Pictures must not appear; the answer is exactly the lines from the one that holds "Where should I" through the end of the material.
◆ ◆ ◆ ◆ ◆
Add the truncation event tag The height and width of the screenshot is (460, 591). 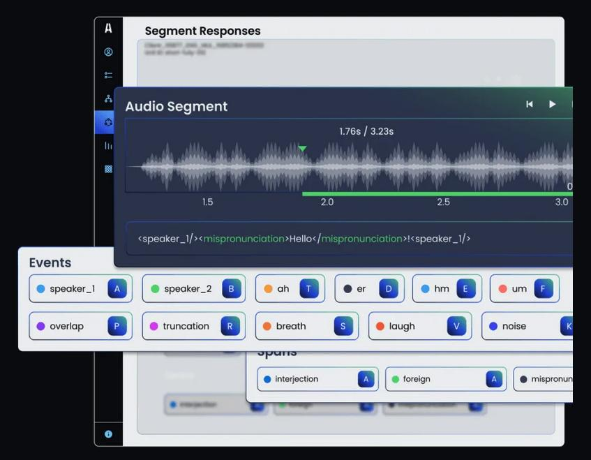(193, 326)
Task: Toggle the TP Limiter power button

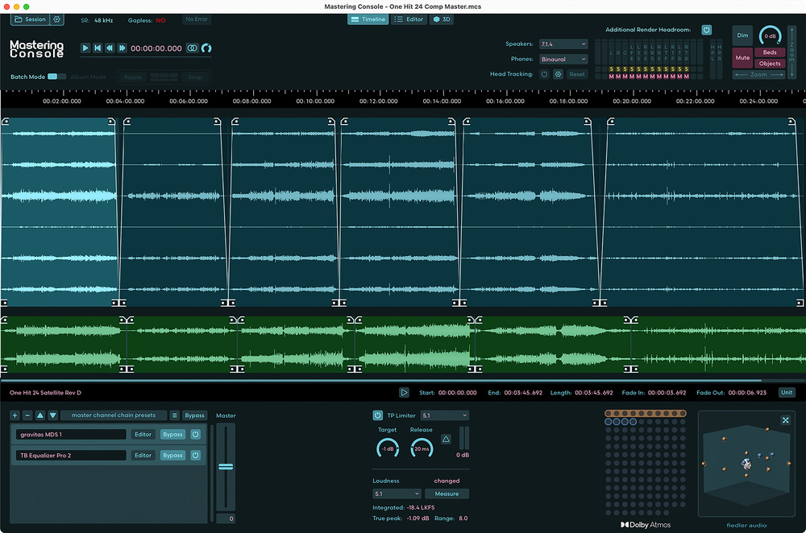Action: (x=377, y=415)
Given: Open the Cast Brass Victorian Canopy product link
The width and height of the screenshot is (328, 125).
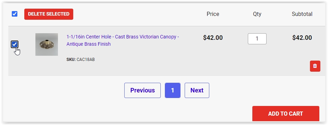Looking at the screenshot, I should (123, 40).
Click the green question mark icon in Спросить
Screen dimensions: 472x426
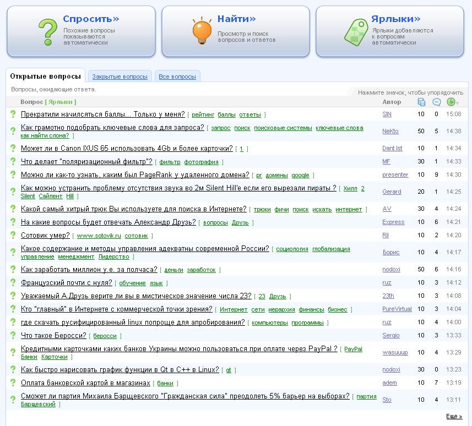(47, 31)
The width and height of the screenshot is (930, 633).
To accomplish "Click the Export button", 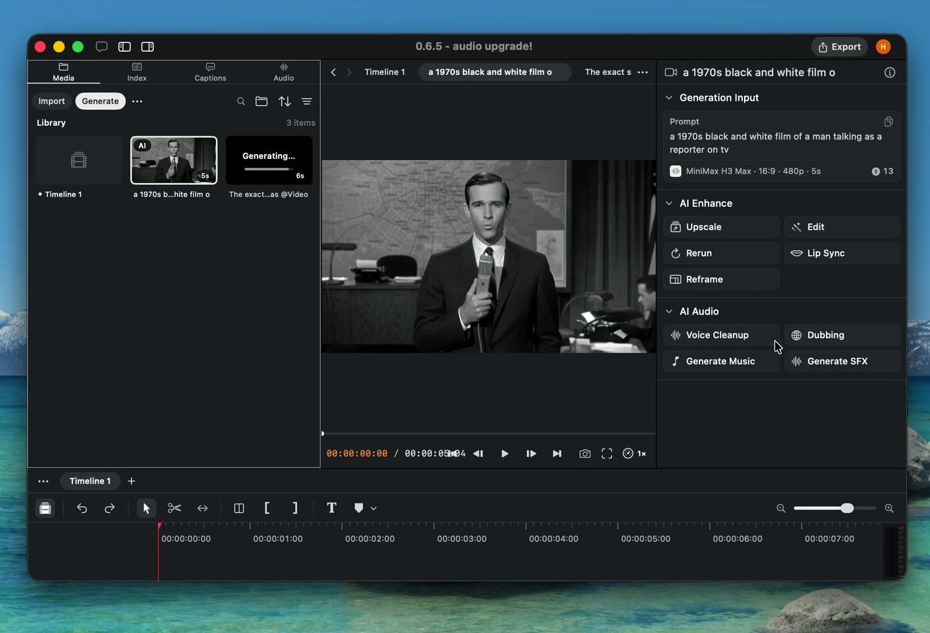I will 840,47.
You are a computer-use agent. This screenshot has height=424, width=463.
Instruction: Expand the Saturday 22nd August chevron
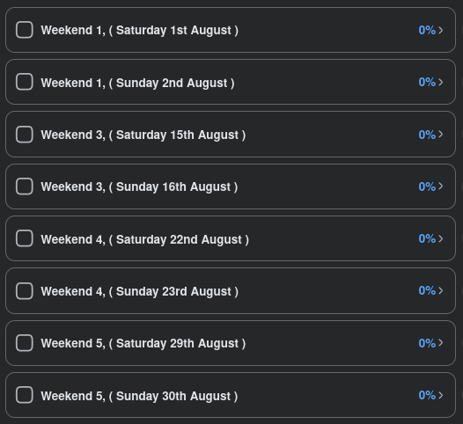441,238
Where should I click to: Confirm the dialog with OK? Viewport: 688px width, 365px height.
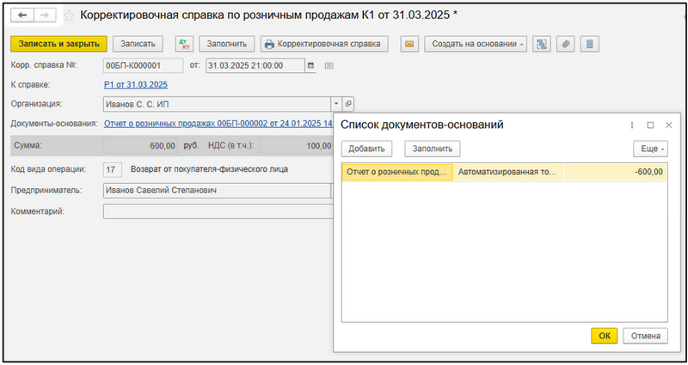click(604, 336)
◆ ◆ ◆ ◆ ◆
OUTPUT FOR THIS TASK
Where should I click to: Confirm the dialog with OK? Viewport: 688px width, 365px height.
click(604, 336)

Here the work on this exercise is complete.